As far as I can tell, without your patch, the function implements this logic correctly, and the callers use the result correctly. "CanBeNull == false" doesn't mean the pointer is non-null; it means the caller doesn't have to prove the value is non-null before using the "known dereferenceable bytes" result. The parameter CanBeNull should probably be named to clarify that, though; maybe "OrNull" would be better?

getPointerDereferenceableBytes returns some number of dereferenceable bytes. If CanBeNull is true, that result is modified: if the pointer value is null, the number of known dereferenceable bytes is actually zero.

That is the part that is not true because we conflate two concepts, "can be a nullptr" and "is known to be deref". If the pointer value is null the there can well be dereferenceable bytes. And if there are dereferenceable bytes, the value can as well be null.

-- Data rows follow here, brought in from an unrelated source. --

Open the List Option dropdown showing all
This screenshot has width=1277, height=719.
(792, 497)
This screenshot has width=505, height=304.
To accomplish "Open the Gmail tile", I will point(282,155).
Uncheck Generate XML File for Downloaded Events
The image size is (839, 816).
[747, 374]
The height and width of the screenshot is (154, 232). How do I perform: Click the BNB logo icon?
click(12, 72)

As far as I can tell, without your patch, the function implements this logic correctly, and the callers use the result correctly. "CanBeNull == false" doesn't mean the pointer is non-null; it means the caller doesn't have to prove the value is non-null before using the "known dereferenceable bytes" result. The parameter CanBeNull should probably be named to clarify that, though; maybe "OrNull" would be better?

I don't believe it makes sense to cling on the "null is special" concept (e.g., by naming it OrNull) here given that we give up on that for non-0 address spaces.
In D66618 I made the different cases explicit.

If you want to really expand out the meaning of "CanBeNull", it means "was the number of dereferenceable bytes computed using a dereferenceable_or_null attribute/metadata". It has nothing to do with whether a null pointer is generally valid in the given address space. The logic has always worked this way, since before it was extracted into a separate function in D17572.

getPointerDereferenceableBytes is not a good API, sure; if you want to refactor it, fine. But this patch just breaks it.

joerg added a subscriber: joerg.Aug 24 2019, 11:33 AM

It would be nice to also default to this for -ffreestanding.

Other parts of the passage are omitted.